O presidente do Conselho Central de Taubaté da Sociedade
São Vicente de Paulo, Alexandre Gonçalves Mendes,
na quarta-feira, 22, confirmou a venda do imóvel, a área
“já está vendida!”
Na quinta-feira,
23, Mendes divulgou uma nota à imprensa e declarou ter
adquirido uma área de 20.000,00 m2, próxima a Rodoviária
Nova, no bairro Parque Paduan, onde serão construídos
1.700,00 m2, com capacidade para 80 internos, no prazo estimado
de 18 a 24 meses. O valor da transição e os nomes
da imobiliária e do comprador não foram divulgados.
A nota divulgada
é um conjunto de acusações para enigmáticas
figuras e/ou entidades.
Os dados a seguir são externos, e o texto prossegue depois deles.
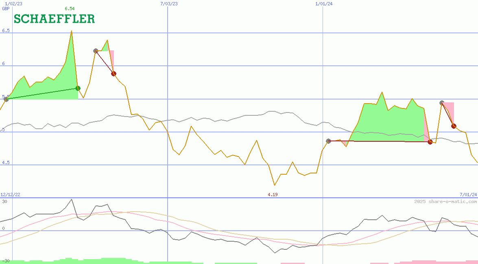Image resolution: width=478 pixels, height=264 pixels.
Task: Click the green profitable trade exit dot
Action: click(78, 88)
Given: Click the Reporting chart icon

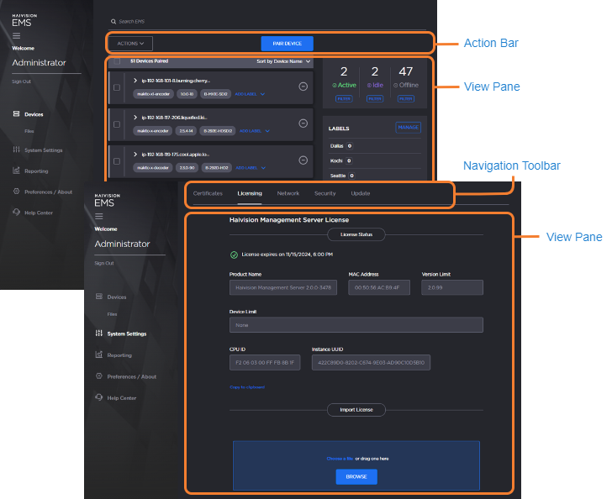Looking at the screenshot, I should (x=16, y=171).
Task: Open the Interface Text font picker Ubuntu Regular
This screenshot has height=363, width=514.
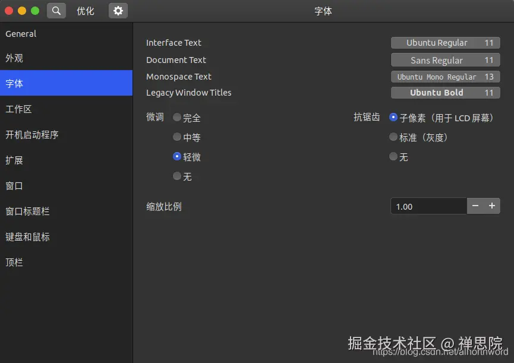Action: coord(444,42)
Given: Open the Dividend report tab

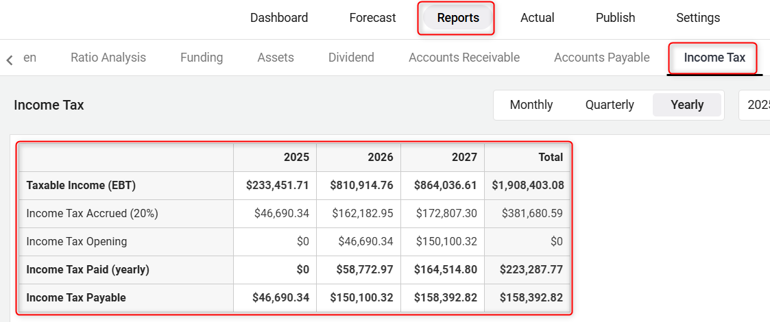Looking at the screenshot, I should coord(351,58).
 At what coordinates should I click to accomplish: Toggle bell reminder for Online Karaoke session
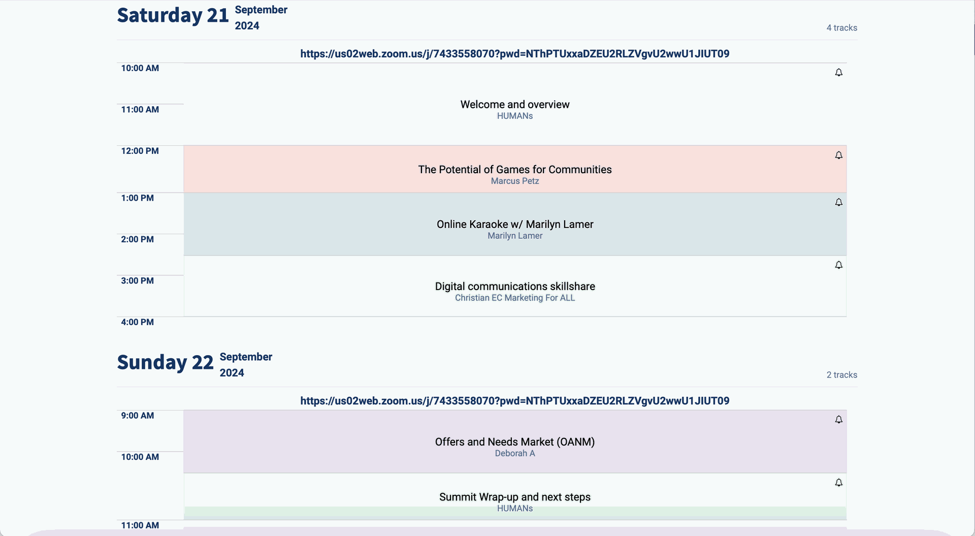[x=838, y=203]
O assunto, segundo Mendes, “transformou-se
em um assunto aparentemente polêmico, por conta de detratores
vadios sem caráter, que, agindo sempre à sombra,
protegidos pelo anonimato mas apodrecidos em suas entranhas, tentam
conspurcar um trabalho sério (...)” Mais adiante:
“E é exatamente isso que mais preocupa aqueles que
nada fizeram enquanto podiam e deviam fazer, e que agora se contorcem
na lama do ódio e da vingança, vomitando mentira
e armando ciladas na calada da noite.”(sic)
Apesar do palavreado
de gosto duvidoso, a nota informa que “a elaboração
do projeto está a cargo de uma equipe composta por uma
arquiteta e engenheiros, contratados especialmente para desenvolver
e implantar instalações modernas, funcionais, práticas,
aconchegantes, em harmonia com as normas da Vigilância Sanitária
(...)
CONTATO apurou
que a compradora teria sido a construtora ErgPlan. O proprietário
da mesma foi procurado, mas não quis falar sobre o assunto.
Obra
Casas Pias encontra-se em um terreno obtido através de
“doação imemoriável” no final
do século 19, ou seja, não existe qualquer documento
comprobatório disponível, segundo um especialista
consultado por CONTATO. Em julho de 2008, a entidade vai completar
cem anos de existência. Atualmente, ela se mantém
com a ajuda de cerca de 1.600 colaboradores fixos mais uma parte
da aposentadoria dos idosos assistidos e uma pequena ajuda da
prefeitura.
Ordem
A hierarquia de poder dos Vicentinos funciona da seguinte forma:
existe o Conselho Nacional, no Rio de Janeiro; o Conselho Metropolitano,
em São José dos Campos; o Conselho Central, em Taubaté,
responsável pela manutenção da Casas Pias,
que é classificada como “obra unida”, pelos
gestores da sociedade. Entretanto, a Casas Pias não deixa
de possuir Diretoria Executiva e Conselho Financeiro próprios,
com Estatuto e poderes deliberativos.
Atrito
A briga oculta, envolvendo o nome da Casas Pias, aconteceu por
causa de um desentendimento entre a Diretoria Executiva e o Conselho
Central sobre a venda do terreno. O desacordo entre as partes
acabou culminando na renúncia coletiva de toda a Diretoria
da Casas Pias, no dia 04 de abril de 2007.
Um mês
antes do ato coletivo, um Manifesto fora elaborado pela Diretoria
sobre “a questão da venda do imóvel da Casas
Pias e esclarecimento à família vicentina”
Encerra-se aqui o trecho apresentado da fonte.